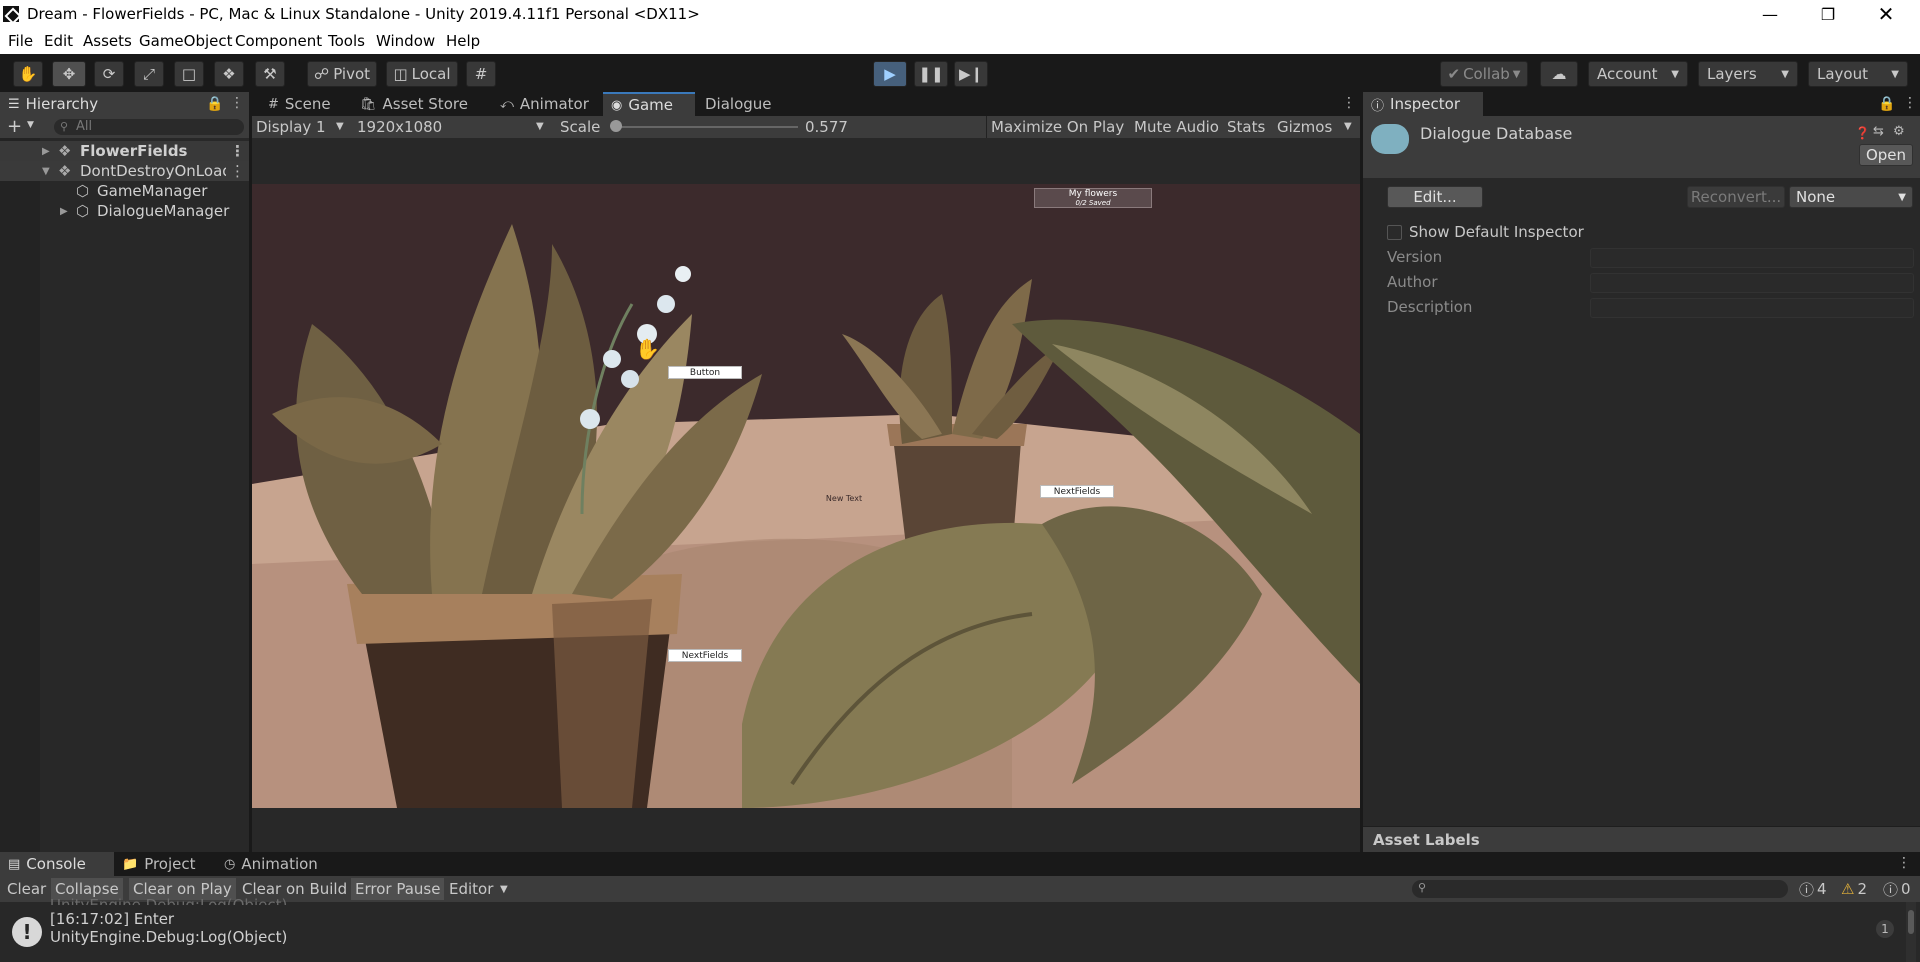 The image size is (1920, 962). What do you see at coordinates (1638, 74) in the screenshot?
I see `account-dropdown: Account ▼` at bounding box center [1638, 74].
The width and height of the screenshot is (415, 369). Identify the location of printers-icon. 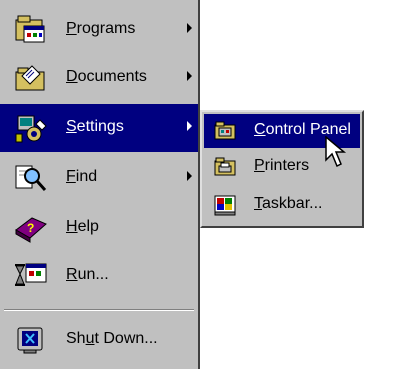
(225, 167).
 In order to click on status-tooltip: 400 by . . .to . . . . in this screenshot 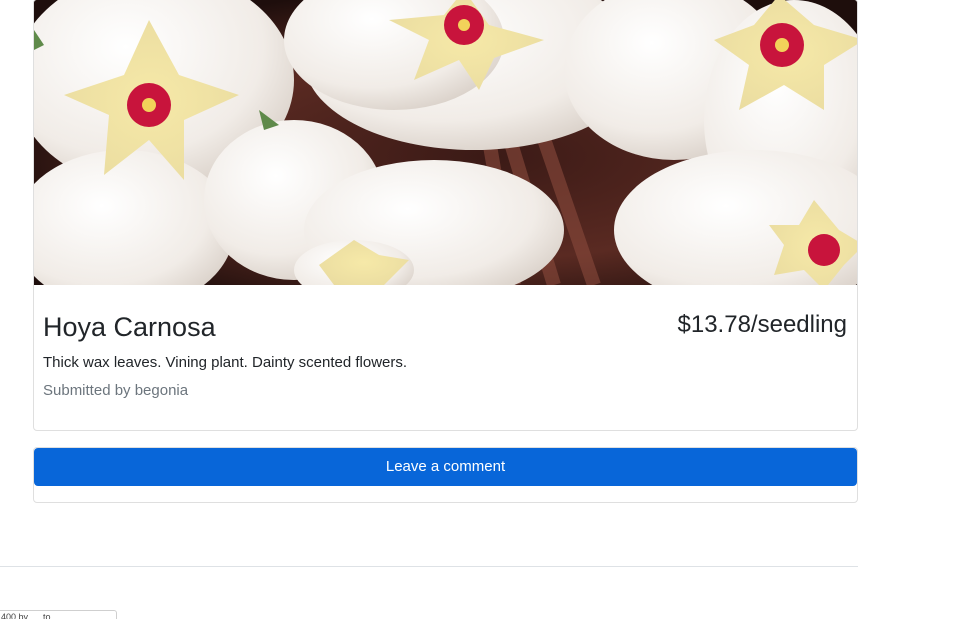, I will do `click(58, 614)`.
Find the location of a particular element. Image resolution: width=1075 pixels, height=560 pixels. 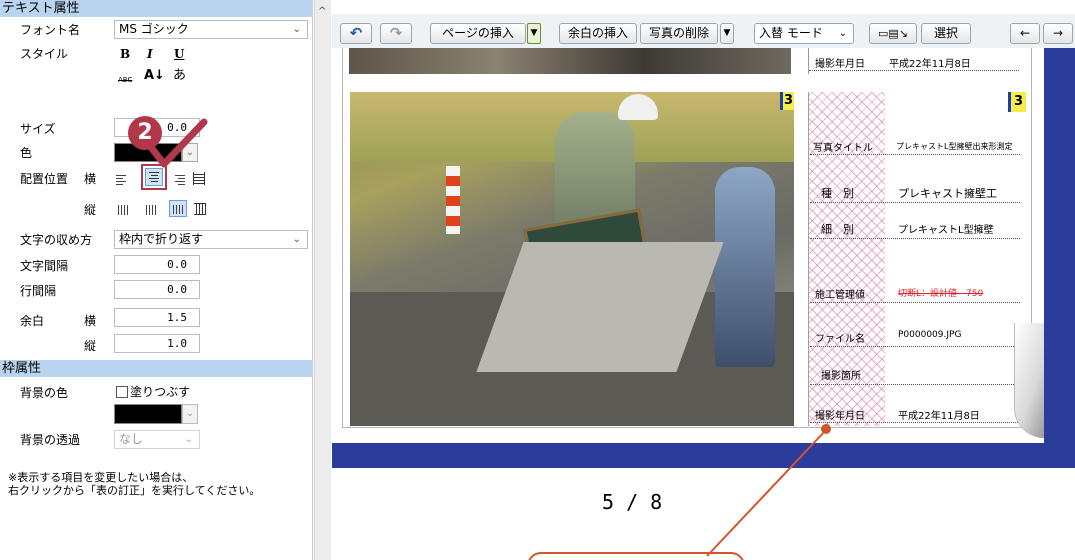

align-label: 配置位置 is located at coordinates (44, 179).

........

Retype the data word for word, starting with the line that contains "Find the location" and ending with the last line of the data, including both ends. Leave the pictures out.

Your solution ::
Find the location of a particular element. Image resolution: width=1075 pixels, height=560 pixels. 

align-label: 配置位置 is located at coordinates (44, 179).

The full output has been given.